In the NMI, nonresident workers powered the economic boom during the Japanese administration before the war. Nonresident workers, especially construction workers, were also brought in by the U.S.-administered Trust Territory government.
Today, besides the U.S., Japan, Germany and other prosperous nations with big populations are hiring foreign workers for specific jobs — usually the same jobs that the NMI needs.
Moreover, there are now labor shortages in countries like China and Vietnam, part of what the Wall Street Journal says is “the world’s factory floor and the source of much of the stuff Americans buy.”

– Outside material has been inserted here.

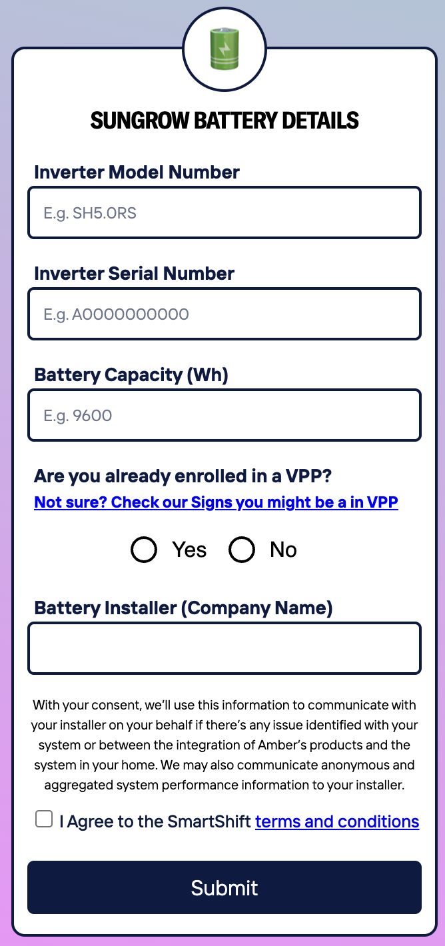Open the terms and conditions link
This screenshot has height=946, width=445.
point(336,821)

In China, the youth unemployment rate is high (up 20.4% in April 2023) even though there are plenty of jobs available. Delivery drivers and restaurant waiters, among other similar jobs, are “in demand, but many young job-seekers have college diplomas “and are uninterested in blue-collar jobs.” According to the WSJ, “A survey by Zhaopin.com, an online recruitment platform, shows that around 30% of college students graduating this summer desire to work in the internet, telecommunications and education sectors.”
Sounds familiar?
In Vietnam, the WSJ says young people, by and large, don’t want to work in factories. “Everybody wants to be an Instagrammer or a photographer or a stylist or work at a coffee shop,” an employer said.
The WSJ noted that multinational companies are already moving production from China to Malaysia, Indonesia, Vietnam and India. But factory “owners there said they, too, are struggling to get young people to sign up.”

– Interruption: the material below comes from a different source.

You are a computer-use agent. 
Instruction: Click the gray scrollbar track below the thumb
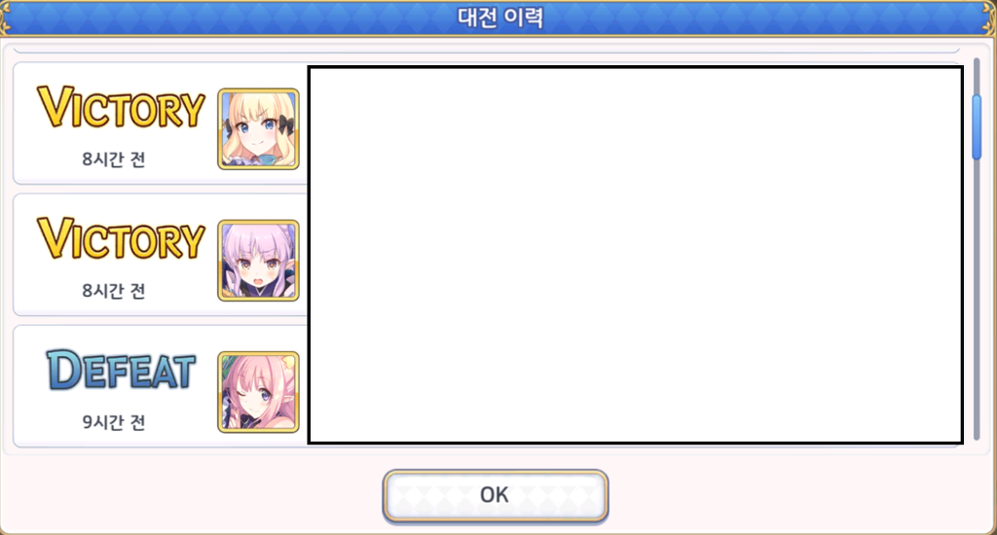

The WSJ reported that factory wages in Vietnam “have more than doubled since 2011… — three times the rate of increase in the U.S., according to data from the United Nations International Labor Organization. In China, factory wages rose 122% from 2012 to 2021, the latest period for which the U.N. data is available.”
In response to the crisis, the WSJ said “Asian factories have had to [further] increase wages and adopt sometimes costly strategies to retain workers, from improving cafeteria fare to building kindergartens for workers’ children.”
What is the usual result of these labor shortages? Higher costs that consumers will end up paying.
In the NMI, there are workers available and are already here, hired through the federal process. But the same process, devised by faraway politicians and bureaucrats, many of whom are unfamiliar with the NMI, also include a “touchback” provision. The — for lack of a better word — “thinking” behind it is purely political: it is “popular” among many voters. Hence, only politicians and bureaucrats can come up with such a rule. CWs were hired to fill jobs for which there are not enough U.S. workers. But after three years, the CW must “exit” to “encourage” the hiring of U.S. workers who, supposedly, should be available already — despite the well-documented (worsening) labor shortages reported not only in the NMI but on Guam and the states themselves. In many countries where there are labor shortages, governments are trying hard to recruit and/or bring workers in. Here in the NMI where the workers are already in place, the federal government is trying hard to shoo them away while politicians and bureaucrats tell businesspersons how to run their businesses.
The economist Milton Friedman supposedly said that if you put the federal government in charge of the Sahara Desert, in five years there’d be a shortage of sand. It was supposed to be a joke. But replace “the Sahara Desert” with “workers,” and “sand” with “workers,” and it’s no longer funny.